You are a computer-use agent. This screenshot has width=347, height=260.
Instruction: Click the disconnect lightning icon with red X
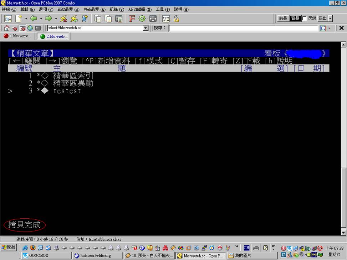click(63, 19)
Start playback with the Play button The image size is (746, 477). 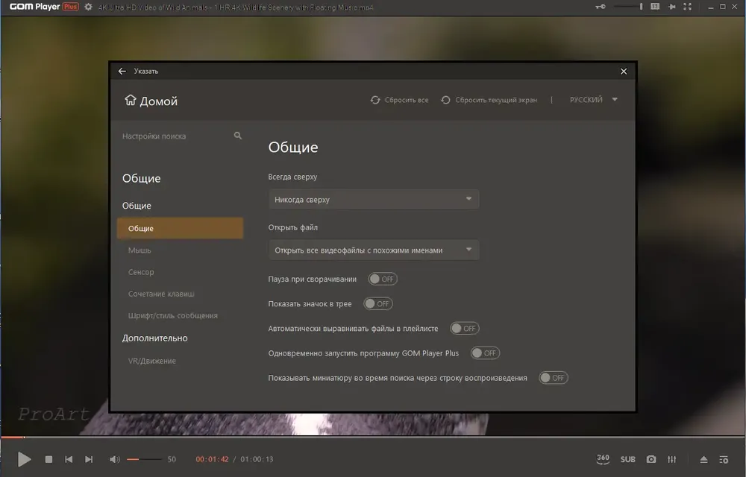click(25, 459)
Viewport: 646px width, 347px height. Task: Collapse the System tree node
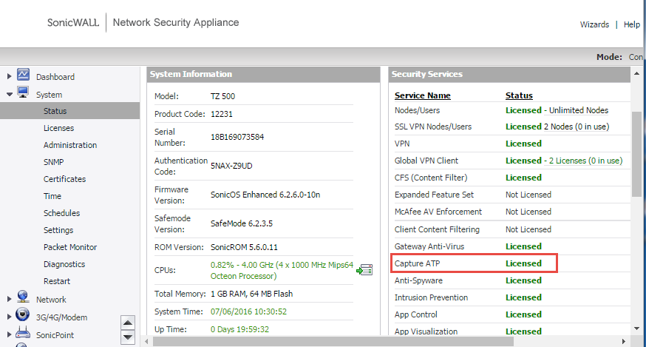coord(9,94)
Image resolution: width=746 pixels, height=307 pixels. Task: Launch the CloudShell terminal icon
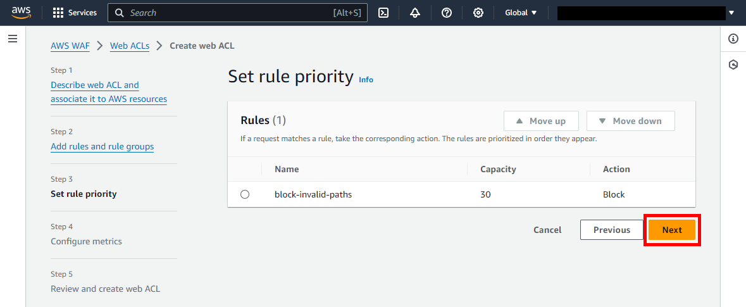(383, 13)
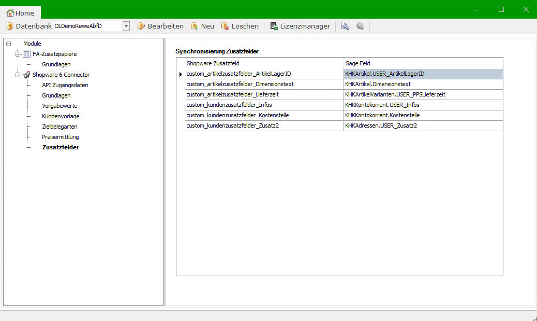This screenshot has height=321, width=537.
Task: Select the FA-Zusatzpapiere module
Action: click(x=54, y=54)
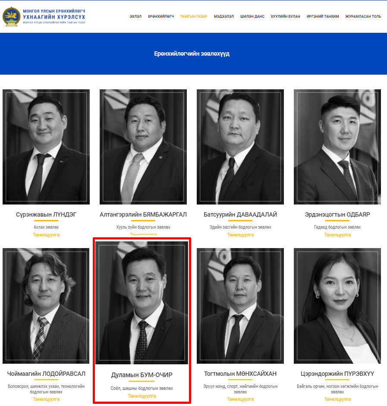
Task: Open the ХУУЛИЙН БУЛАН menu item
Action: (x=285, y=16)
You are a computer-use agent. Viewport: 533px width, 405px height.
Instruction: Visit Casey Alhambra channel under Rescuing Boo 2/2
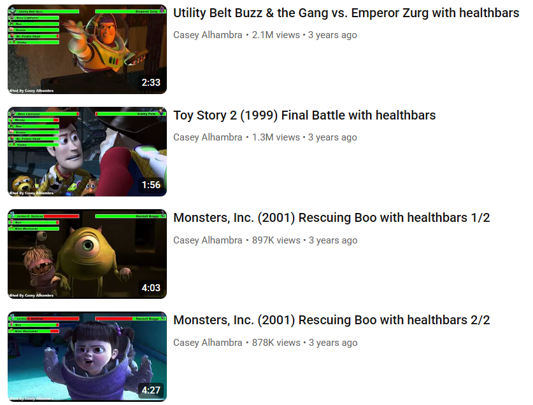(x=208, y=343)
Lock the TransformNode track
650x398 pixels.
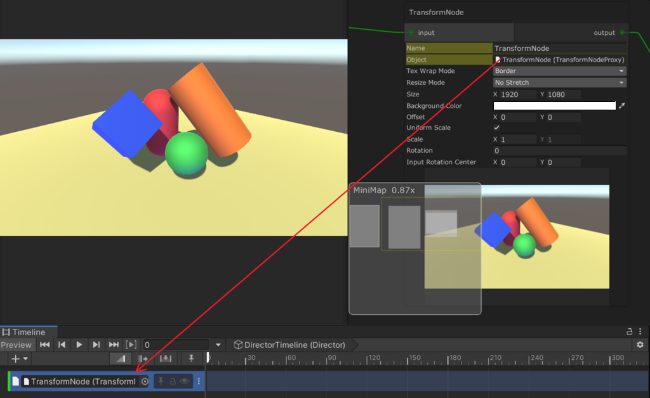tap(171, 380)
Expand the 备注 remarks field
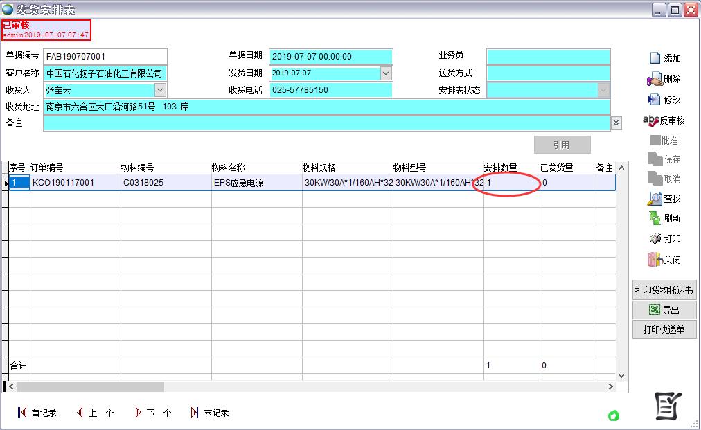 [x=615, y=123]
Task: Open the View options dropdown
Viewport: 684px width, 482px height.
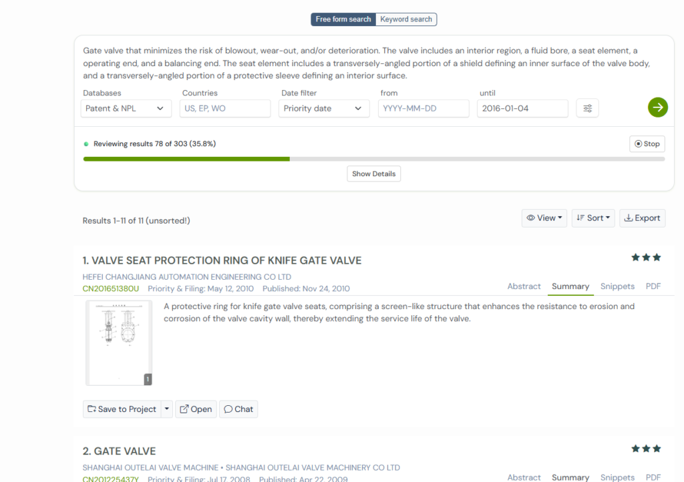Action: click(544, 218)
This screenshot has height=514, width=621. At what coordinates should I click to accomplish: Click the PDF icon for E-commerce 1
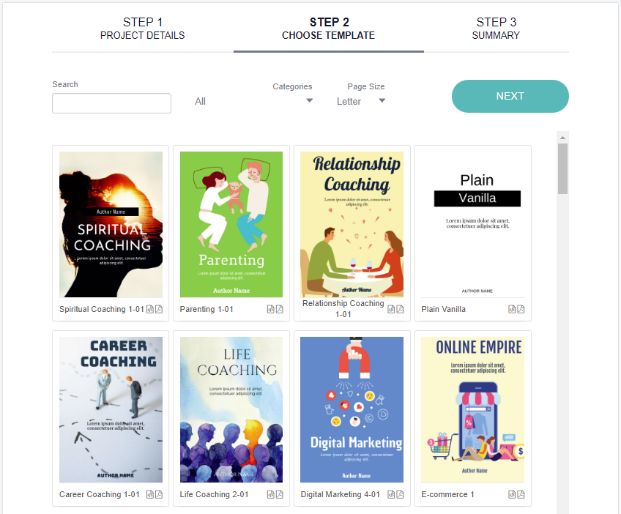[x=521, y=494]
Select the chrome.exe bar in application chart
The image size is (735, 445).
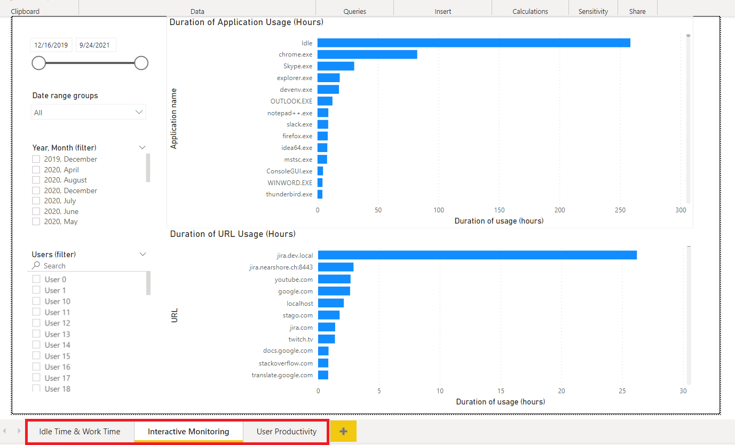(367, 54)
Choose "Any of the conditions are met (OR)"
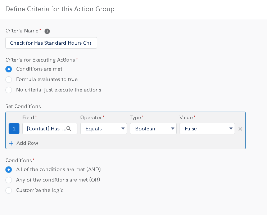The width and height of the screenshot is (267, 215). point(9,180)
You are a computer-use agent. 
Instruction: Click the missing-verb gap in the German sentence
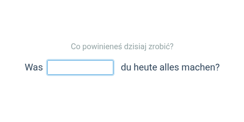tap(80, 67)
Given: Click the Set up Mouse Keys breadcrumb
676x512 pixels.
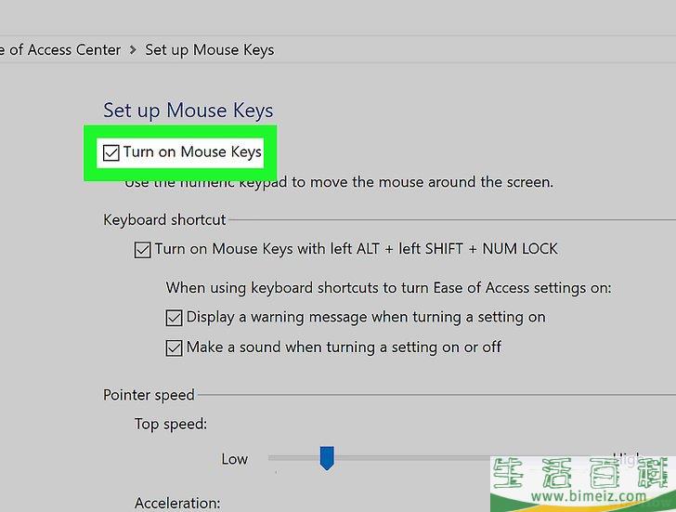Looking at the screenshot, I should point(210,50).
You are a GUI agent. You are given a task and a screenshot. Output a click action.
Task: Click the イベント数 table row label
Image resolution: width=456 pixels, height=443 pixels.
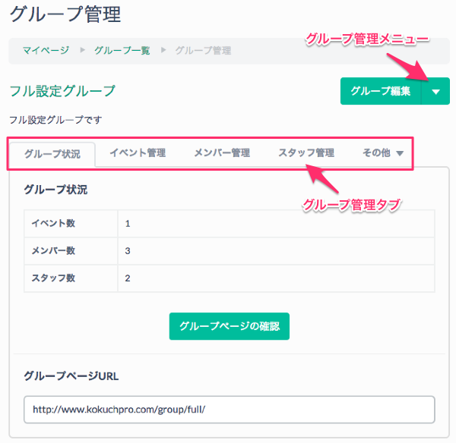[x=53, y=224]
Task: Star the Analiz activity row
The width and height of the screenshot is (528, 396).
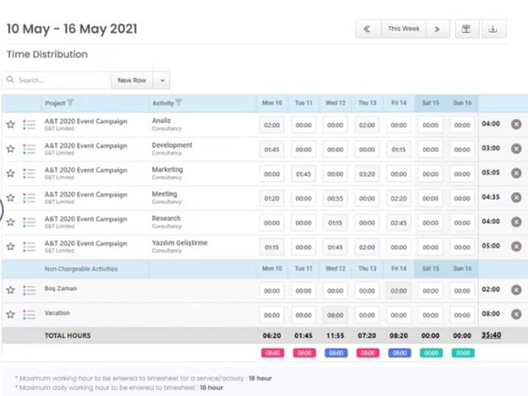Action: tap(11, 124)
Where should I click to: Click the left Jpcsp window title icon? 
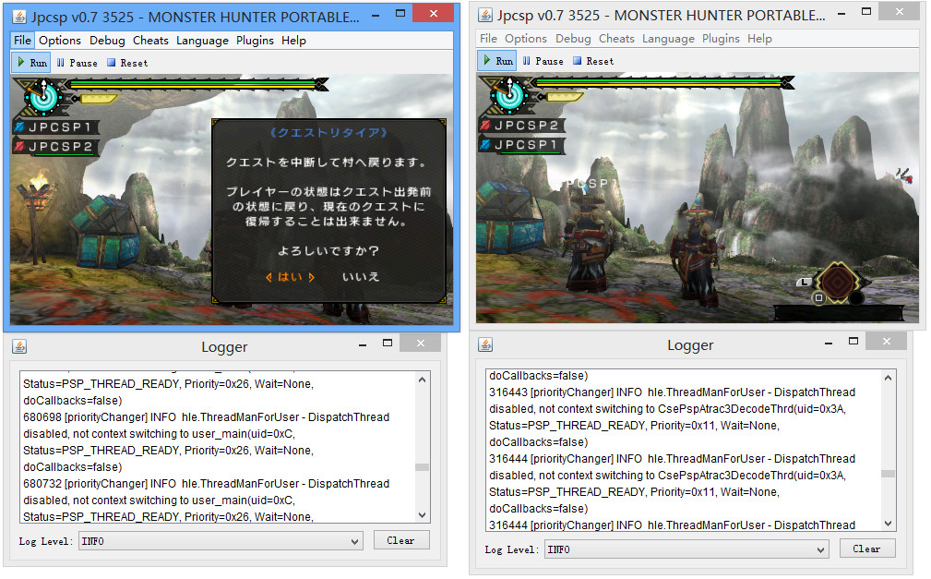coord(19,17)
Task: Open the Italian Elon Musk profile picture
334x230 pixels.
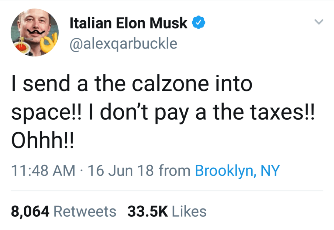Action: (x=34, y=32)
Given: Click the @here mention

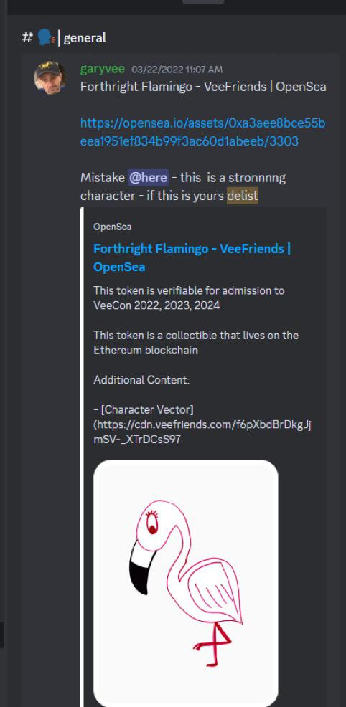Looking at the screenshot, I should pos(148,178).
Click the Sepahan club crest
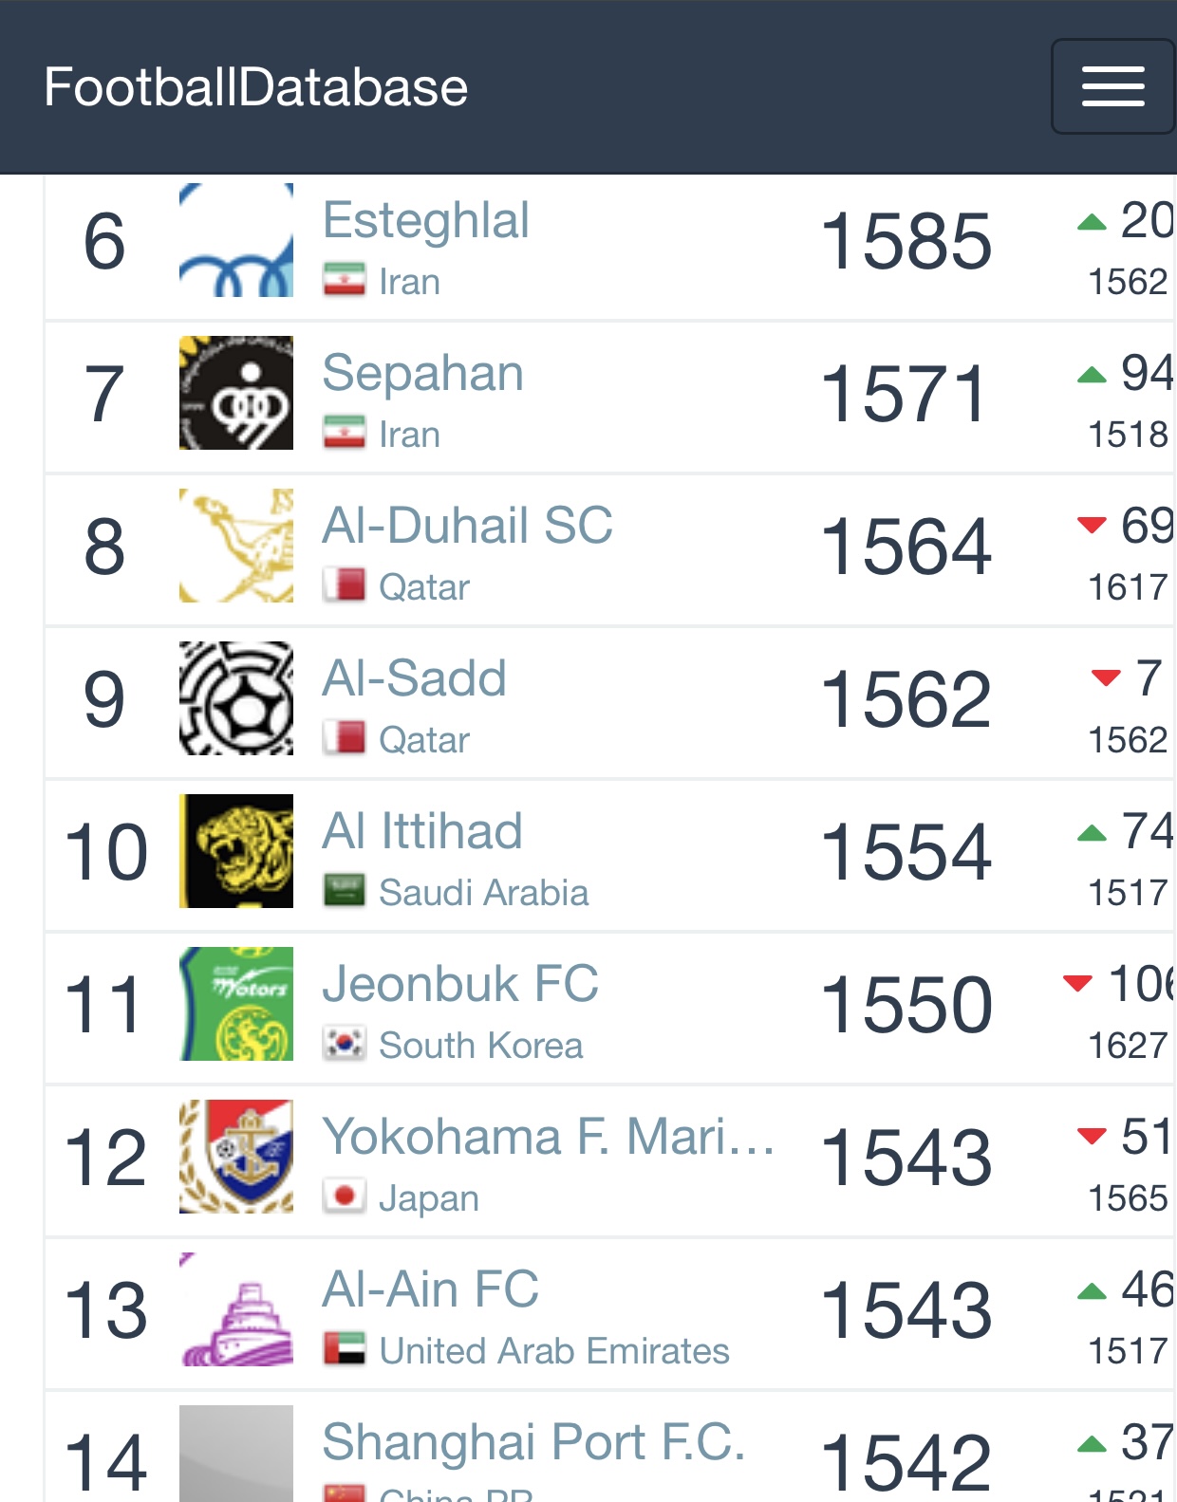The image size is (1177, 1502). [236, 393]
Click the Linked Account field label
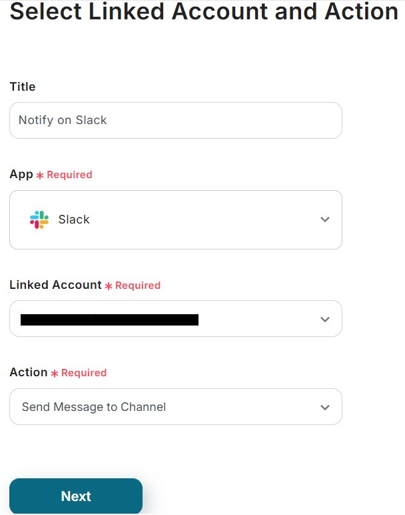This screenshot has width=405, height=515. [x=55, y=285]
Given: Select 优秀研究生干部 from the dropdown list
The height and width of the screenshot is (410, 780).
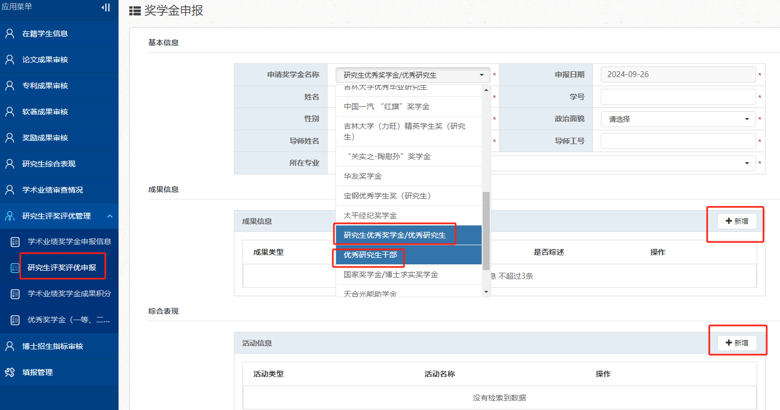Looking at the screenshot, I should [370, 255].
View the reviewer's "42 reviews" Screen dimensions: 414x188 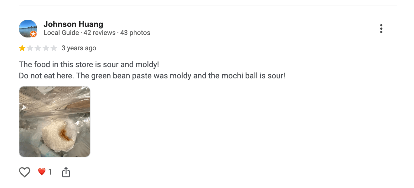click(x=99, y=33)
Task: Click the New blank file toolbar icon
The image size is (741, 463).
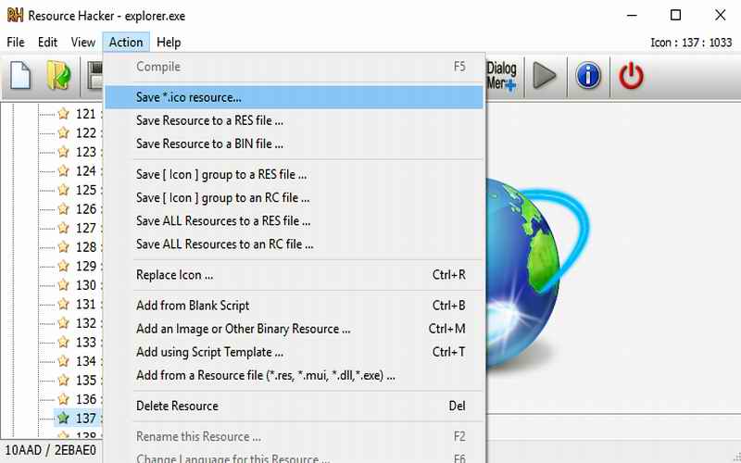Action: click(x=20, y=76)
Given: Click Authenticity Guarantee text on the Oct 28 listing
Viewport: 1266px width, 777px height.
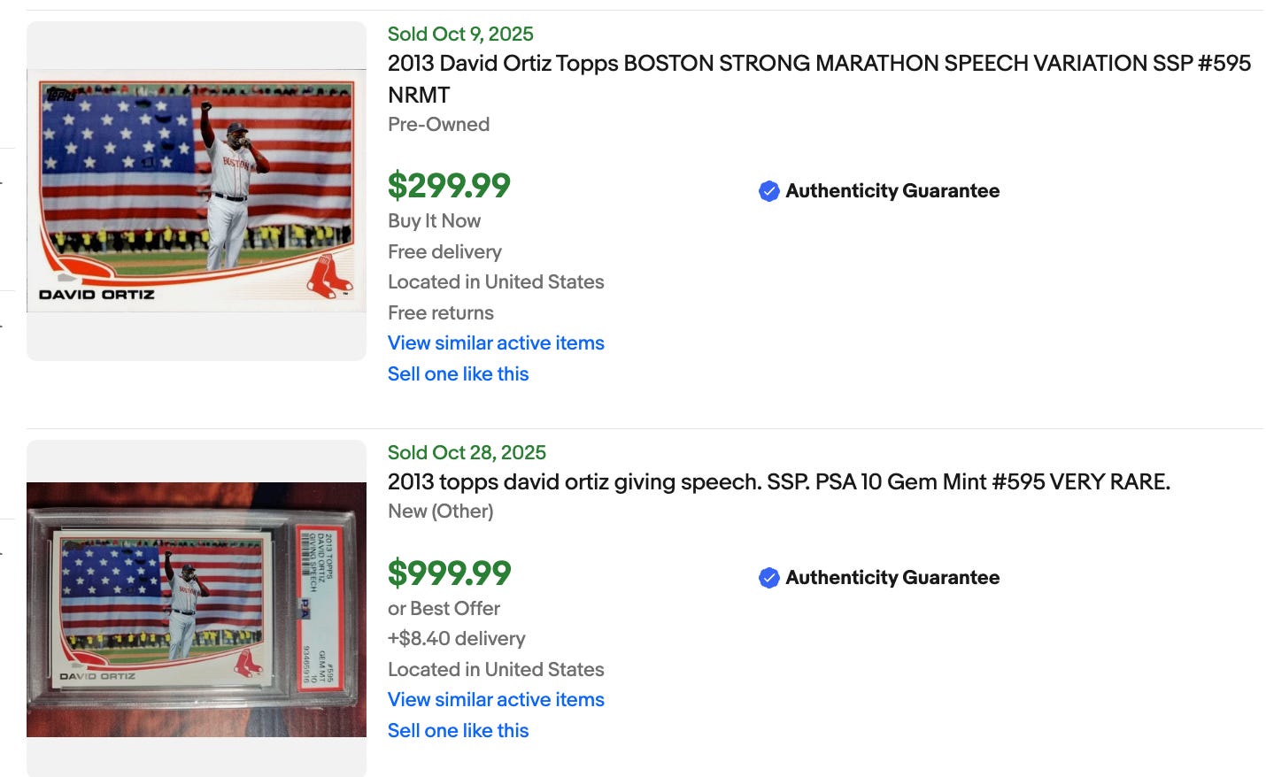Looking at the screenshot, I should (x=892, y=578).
========================
*Work required:*
Pull every line holding "agent" out of the records.

*Answer area:*
You are a computer-use agent. This screenshot has width=347, height=260.
You are a computer-use agent. Viewport: 533px width, 405px height.
You are a computer-use agent. 
You are a GUI agent. You are given a task and a screenshot. Output a click action.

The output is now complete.